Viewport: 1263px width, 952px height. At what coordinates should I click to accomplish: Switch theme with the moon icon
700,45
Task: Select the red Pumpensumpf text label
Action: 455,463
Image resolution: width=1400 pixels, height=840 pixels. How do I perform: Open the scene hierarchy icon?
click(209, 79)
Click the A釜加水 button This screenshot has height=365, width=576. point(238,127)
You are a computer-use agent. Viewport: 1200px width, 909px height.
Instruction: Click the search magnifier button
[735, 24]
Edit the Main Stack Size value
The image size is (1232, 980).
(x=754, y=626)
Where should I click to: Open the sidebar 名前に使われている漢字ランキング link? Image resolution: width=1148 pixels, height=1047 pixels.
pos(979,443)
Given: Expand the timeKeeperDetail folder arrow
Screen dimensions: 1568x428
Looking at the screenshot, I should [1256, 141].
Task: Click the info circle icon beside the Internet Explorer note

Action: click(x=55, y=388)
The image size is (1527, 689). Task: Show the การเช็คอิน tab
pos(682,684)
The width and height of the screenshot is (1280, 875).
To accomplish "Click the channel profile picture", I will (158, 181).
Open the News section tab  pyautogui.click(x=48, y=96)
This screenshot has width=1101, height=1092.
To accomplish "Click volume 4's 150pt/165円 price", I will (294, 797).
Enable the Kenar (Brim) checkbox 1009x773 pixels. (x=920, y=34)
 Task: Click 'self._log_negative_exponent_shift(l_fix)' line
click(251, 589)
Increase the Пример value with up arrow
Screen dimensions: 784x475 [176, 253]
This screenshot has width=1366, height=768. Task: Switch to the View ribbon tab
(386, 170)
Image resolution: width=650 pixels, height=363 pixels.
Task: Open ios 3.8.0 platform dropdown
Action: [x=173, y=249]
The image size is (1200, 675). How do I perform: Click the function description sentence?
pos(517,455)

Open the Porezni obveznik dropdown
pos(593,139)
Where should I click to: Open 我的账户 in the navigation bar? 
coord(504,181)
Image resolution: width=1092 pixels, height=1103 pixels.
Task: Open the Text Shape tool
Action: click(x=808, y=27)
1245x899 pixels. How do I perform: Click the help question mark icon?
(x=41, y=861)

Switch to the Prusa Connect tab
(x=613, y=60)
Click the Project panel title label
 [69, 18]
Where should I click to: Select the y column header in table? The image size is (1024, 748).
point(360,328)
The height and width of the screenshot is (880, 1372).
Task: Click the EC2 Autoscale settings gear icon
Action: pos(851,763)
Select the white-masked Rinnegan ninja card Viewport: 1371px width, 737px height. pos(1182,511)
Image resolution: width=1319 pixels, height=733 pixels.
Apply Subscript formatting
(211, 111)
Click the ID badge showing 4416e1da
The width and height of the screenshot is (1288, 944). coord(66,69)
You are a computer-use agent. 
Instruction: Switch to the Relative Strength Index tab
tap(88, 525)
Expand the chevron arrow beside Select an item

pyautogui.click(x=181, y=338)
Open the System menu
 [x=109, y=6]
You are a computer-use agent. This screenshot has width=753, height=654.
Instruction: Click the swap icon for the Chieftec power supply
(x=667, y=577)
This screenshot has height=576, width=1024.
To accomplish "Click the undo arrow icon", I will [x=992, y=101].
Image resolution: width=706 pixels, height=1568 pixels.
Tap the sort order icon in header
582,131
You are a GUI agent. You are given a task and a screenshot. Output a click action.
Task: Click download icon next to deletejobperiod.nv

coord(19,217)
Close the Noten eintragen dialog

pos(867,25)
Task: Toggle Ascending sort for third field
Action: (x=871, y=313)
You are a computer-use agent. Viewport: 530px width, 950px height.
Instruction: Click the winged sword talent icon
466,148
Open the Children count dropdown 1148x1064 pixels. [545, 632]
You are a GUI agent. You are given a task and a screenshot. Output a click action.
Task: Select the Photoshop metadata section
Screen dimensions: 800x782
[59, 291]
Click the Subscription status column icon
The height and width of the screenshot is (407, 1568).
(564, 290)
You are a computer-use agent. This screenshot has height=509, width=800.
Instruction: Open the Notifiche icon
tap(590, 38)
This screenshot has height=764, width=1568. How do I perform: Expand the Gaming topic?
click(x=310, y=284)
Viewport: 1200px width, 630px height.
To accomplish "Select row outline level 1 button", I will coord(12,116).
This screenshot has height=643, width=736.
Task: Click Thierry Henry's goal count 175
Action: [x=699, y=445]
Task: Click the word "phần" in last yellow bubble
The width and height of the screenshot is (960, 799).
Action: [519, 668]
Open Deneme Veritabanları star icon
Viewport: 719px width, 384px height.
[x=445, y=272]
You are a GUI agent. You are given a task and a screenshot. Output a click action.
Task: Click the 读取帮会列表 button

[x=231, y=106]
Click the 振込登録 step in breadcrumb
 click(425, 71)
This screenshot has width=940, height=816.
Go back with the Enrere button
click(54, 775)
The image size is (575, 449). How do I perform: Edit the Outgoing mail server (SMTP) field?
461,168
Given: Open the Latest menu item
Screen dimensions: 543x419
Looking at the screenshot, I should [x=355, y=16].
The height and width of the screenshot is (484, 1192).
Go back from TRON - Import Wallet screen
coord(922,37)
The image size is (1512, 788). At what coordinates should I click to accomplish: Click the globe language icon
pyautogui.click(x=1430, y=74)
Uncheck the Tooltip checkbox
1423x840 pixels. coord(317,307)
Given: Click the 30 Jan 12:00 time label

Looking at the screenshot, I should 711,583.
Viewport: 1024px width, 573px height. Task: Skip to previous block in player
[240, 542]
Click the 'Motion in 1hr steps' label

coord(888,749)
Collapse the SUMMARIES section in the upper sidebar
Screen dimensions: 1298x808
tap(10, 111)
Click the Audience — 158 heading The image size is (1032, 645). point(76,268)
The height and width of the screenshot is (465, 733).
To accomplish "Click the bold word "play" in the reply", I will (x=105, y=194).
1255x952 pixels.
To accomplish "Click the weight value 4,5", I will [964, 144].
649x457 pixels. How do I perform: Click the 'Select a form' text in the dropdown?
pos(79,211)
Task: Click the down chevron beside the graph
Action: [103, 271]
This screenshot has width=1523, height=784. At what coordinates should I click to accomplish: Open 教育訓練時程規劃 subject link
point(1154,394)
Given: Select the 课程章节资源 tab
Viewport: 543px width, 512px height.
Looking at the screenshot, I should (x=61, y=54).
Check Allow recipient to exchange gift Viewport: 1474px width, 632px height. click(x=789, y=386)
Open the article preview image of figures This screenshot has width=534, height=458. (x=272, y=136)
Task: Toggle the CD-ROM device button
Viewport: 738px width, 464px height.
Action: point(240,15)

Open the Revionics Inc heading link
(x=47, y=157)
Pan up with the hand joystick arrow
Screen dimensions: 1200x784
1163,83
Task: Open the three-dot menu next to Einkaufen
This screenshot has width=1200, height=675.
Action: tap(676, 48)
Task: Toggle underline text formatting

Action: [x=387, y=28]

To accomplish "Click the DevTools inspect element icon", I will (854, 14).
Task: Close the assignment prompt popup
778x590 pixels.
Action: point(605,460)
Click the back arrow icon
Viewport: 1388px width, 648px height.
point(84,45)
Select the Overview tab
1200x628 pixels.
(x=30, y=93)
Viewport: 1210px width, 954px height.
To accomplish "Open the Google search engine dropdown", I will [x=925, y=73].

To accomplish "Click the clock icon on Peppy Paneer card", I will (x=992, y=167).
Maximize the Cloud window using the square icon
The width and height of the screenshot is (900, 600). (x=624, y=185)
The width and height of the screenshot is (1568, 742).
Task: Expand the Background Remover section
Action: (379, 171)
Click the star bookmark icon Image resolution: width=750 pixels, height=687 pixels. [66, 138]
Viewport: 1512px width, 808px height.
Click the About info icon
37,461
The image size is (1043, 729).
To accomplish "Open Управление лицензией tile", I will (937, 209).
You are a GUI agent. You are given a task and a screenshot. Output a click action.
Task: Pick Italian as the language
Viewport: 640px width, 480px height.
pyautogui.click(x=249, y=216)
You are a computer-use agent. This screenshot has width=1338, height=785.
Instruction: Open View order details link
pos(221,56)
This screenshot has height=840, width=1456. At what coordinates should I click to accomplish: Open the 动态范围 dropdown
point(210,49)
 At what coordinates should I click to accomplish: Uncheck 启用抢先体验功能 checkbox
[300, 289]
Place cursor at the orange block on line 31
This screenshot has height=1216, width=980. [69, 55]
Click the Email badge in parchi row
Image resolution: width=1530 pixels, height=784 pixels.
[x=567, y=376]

__________

### Your assignment
Exactly the lines from the one that holds "has width=1338, height=785." through the final line of the records above should be written out, and only those.

### Answer to this exercise
You are a computer-use agent. This screenshot has width=1338, height=785.
Instruction: Open View order details link
pos(221,56)
This screenshot has height=840, width=1456. At what coordinates should I click to accomplish: Open the 动态范围 dropdown
point(210,49)
 At what coordinates should I click to accomplish: Uncheck 启用抢先体验功能 checkbox
[300, 289]
Place cursor at the orange block on line 31
This screenshot has height=1216, width=980. [69, 55]
Click the Email badge in parchi row
Image resolution: width=1530 pixels, height=784 pixels.
[x=567, y=376]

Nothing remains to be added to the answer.